Изменить размер шрифта - +
Контраст между ними был разителен. Хедли бесило, что человек, который не носит галстука и не пользуется дезодорантом, обладает хотя бы какой-либо всенародной известностью. Это был полнейший абсурд.

– Ты как-то странно на меня смотришь, – сказал Дейв. – В чем дело?

– Просто задумался. Некоторые вещи не меняются. Ты такой же, как был, даже хуже.

– А мне тебя жаль, – ответил Дейв. – Никогда не думал, что ты будешь работать в магазине телевизоров.

В школе они с Дейвом вместе ходили в шахматный клуб. Дейв заманил его на собрание Молодежного социалистического союза, где Хедли отдал двадцать пять центов на победу революции, хотя был очень далек от подобных идей. В колледже Дейв ловко проник в штат университетского литературного журнала, юмористического ежемесячника и еженедельной газеты.

В 1948 году Дейв Гоулд уговорил Стюарта Хедли вступить в Независимую прогрессивную партию и сходить на выступления Генри Уоллеса и Глена Тейлора – кандидатов от этой партии. Эллен Эйнсуорт печатала на мимеографе трафаретные надписи «Студенты – за Уоллеса». Когда Уоллес позорно провалился на выборах, Стюарт Хедли вышел из НПП, а Дейв Гоулд вступил в Конгресс гражданских прав и начал учить русский в Калифорнийской рабочей школе Сан-Франциско.

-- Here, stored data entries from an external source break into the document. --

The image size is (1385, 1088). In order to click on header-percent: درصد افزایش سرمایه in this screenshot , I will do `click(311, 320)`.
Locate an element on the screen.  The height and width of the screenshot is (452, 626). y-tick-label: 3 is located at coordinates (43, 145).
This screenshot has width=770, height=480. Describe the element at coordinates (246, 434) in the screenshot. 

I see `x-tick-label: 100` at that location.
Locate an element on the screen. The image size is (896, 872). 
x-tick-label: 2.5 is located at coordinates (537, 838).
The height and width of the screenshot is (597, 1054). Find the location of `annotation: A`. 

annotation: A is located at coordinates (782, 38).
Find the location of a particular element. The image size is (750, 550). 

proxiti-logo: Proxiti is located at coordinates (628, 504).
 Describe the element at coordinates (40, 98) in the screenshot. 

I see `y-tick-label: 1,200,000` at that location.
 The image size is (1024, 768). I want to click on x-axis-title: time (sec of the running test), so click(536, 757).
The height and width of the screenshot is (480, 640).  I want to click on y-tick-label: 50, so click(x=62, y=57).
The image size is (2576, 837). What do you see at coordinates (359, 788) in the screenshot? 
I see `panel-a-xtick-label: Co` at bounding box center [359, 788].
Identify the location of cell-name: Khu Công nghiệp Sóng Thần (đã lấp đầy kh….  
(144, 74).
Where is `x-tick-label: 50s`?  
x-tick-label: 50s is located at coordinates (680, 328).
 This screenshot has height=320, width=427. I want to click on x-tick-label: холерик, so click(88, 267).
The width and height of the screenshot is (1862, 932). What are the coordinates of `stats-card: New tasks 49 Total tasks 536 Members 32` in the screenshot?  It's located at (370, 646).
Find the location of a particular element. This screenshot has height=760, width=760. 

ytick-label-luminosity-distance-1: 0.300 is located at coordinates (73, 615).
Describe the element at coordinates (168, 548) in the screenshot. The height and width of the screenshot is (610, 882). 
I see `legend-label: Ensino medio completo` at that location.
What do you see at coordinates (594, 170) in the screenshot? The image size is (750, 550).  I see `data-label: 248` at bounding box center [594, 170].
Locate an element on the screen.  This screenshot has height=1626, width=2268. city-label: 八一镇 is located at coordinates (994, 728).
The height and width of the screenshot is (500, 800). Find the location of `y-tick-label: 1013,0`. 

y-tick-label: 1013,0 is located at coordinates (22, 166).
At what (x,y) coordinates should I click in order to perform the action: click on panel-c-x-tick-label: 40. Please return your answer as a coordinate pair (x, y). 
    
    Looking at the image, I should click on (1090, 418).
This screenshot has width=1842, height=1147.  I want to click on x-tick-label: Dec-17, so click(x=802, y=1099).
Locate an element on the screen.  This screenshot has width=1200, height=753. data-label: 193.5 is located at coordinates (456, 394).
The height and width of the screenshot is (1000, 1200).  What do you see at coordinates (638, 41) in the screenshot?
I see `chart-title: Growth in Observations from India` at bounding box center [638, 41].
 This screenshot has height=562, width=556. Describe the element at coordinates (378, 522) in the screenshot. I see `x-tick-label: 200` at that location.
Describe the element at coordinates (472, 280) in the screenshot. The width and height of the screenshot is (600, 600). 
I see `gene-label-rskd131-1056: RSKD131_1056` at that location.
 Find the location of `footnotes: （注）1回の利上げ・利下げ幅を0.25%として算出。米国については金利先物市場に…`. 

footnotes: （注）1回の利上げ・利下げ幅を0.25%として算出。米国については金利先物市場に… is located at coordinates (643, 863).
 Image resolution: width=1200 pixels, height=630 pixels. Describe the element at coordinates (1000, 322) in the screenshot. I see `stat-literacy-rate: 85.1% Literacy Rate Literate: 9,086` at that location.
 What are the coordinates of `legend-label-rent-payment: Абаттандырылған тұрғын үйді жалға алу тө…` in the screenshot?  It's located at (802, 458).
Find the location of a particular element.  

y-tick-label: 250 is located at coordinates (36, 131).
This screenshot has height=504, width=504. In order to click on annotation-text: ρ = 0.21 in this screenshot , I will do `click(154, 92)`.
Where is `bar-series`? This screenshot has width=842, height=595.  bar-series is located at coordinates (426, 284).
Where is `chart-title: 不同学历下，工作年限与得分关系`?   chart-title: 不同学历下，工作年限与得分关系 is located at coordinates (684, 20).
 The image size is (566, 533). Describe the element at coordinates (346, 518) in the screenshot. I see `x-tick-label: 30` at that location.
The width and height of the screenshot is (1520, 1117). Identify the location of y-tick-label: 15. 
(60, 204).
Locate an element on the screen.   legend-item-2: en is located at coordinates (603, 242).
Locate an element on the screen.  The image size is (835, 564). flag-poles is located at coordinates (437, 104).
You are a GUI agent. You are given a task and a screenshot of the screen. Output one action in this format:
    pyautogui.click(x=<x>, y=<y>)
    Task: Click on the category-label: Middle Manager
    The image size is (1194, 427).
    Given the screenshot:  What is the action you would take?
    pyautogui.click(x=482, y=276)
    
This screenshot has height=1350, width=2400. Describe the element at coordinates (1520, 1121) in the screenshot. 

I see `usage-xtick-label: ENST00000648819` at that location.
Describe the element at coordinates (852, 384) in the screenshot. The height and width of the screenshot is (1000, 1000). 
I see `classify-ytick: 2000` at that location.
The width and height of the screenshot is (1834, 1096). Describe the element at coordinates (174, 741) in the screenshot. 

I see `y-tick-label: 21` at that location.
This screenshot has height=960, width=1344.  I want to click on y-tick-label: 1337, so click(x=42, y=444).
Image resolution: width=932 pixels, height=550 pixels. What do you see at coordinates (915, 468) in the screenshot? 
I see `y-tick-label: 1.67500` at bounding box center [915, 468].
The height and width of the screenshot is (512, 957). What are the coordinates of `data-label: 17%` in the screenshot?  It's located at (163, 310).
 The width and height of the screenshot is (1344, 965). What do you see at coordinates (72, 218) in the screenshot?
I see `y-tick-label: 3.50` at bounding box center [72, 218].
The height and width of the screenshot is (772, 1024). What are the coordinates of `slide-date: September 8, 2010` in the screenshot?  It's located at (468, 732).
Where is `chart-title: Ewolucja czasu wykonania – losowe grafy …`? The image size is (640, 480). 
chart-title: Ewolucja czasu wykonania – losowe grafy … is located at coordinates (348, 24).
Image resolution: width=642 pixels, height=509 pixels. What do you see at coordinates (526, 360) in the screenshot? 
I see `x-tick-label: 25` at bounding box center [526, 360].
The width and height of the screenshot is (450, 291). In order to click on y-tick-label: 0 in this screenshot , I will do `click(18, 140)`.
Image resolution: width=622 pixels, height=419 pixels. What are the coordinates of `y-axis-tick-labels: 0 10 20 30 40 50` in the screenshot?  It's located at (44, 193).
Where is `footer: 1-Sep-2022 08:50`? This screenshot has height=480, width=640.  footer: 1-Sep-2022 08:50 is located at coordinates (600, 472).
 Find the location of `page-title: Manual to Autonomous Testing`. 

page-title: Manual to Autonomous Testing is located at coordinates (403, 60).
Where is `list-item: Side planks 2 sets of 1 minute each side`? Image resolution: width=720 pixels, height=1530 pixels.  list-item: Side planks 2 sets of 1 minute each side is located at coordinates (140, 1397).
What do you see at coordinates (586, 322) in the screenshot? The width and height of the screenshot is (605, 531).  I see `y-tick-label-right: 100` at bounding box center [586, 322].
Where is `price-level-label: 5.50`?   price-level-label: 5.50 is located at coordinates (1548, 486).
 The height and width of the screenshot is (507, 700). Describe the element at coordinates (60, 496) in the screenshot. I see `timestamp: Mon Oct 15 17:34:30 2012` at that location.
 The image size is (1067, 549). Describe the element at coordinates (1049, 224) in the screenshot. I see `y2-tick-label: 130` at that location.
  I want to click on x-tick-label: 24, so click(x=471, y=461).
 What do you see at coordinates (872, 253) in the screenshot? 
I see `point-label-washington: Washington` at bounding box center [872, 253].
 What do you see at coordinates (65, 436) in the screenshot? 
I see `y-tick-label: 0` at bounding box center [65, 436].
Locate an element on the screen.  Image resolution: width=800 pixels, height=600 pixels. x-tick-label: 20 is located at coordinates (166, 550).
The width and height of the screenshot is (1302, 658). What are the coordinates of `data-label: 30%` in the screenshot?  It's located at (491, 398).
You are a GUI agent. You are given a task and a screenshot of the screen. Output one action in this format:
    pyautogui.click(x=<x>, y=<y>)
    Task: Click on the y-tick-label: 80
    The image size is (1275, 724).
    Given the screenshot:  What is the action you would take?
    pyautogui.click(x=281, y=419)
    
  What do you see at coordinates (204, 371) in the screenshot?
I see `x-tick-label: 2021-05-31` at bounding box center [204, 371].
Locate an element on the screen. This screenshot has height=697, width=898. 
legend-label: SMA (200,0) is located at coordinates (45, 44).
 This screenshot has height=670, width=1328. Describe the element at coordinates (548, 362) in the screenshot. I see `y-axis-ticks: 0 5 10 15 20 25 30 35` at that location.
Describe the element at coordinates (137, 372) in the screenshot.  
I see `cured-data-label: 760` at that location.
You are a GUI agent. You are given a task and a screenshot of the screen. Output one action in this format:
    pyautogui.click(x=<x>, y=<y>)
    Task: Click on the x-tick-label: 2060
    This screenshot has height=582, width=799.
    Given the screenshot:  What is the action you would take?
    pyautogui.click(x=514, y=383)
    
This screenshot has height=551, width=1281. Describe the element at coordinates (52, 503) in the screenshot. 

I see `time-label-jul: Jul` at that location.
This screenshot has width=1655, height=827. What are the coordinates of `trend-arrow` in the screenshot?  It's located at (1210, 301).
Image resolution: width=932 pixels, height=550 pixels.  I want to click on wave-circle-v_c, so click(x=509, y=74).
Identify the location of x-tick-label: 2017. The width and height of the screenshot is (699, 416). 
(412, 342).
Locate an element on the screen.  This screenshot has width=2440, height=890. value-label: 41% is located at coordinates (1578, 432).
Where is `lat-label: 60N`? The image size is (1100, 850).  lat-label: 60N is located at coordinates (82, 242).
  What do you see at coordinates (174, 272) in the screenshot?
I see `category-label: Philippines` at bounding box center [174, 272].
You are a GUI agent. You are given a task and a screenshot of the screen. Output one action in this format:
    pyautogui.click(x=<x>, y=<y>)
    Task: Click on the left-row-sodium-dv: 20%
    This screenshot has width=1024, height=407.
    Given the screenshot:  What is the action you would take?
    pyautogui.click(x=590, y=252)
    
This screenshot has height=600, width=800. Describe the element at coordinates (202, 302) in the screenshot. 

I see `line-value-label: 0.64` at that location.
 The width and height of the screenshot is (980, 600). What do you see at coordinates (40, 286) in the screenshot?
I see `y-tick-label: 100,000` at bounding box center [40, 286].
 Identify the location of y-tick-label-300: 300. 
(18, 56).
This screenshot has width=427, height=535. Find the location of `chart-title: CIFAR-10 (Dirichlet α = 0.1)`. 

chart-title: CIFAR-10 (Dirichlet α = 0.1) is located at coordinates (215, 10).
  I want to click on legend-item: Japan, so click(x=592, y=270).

На кухне громкий хриплый смех Лоры Гоулд заглушал бульканье кипящей воды. В квартире было тепло, уютно от запахов еды, светло от желтого света, но тесно от людей и начищенной мебели. Между женщинами не чувствовалось столь же сильного контраста, как между мужчинами. Толстая и неуклюжая Эллен бродила вразвалку по кухне, ее мягкие каштановые волосы были стянуты резинкой, а спереди выпирал костюм для беременных. Из-за огромного живота ее ноги казались худыми и бледными; Эллен носила короткие белые носки, мокасины без шнурков, не пользовалась косметикой и не красила ногти. Ее кожа была слегка веснушчатой, нежной, почти молочной, губы и глаза – бесцветными. Ну а Лора Гоулд была дородной женщиной с жесткими черными волосами, толстыми лодыжками, неопрятными руками и торчащими зубами. Она носила серый свитер, мятую черную рубашку и кроссовки. Нос у нее был бородавчатый и горбатый.

Задумчиво глядя на нее, Стюарт Хедли мысленно поразился, как это его угораздило связаться с евреями. Конечно, Дейв отличался от большинства из них: он не был прощелыгой. Но все равно у него было множество еврейских черт, прежде всего – нечистоплотность… Он жевал с открытым ртом, ронял жирные кусочки еды вокруг тарелки, ставил пятна на книгах…

Хедли попытался проследить историю их знакомства: почему он начал общаться с Дейвом Гоулдом? Вспомнил школьного учителя физики с его развевающейся белой накидкой, который организовал шахматный клуб и долгими вечерами после занятий обсуждал с ними Дарвина и Эйнштейна. Разумеется, в те времена они с Дейвом были демократами, оба носили пуговицы с Рузвельтом-Трумэном и жестоко дрались с парнями-республиканцами из богатых семей с холма.

В те дни их объединяла Демократическая партия. Отец Дейва Гоулда работал отделочником древесины на мебельной фабрике, носил с собой обеденный судок и ходил в спецовке. А отец Стюарта Хедли был богатым нью-йоркским врачом из верхушки среднего класса, но затем погиб в автокатастрофе. В школе Стюарт носил белую рубашку и джинсы, Дейв – тоже. Они носили обычную одежду, отличаясь от богатых парней с холма, которые щеголяли в дорогих слаксах и свитерах, водили начищенные до блеска машины, были членами студенческих братств и устраивали вечеринки с танцами. Позднее общность одежды и интересов распалась. То, что раньше казалось глубинным родством, переросло в явное расхождение. Оглядываясь назад, Хедли понимал, что собрание Молодежного социалистического союза было для него всего-навсего академической лекцией, изложением идей, как на уроках физики и на шахматных занятиях.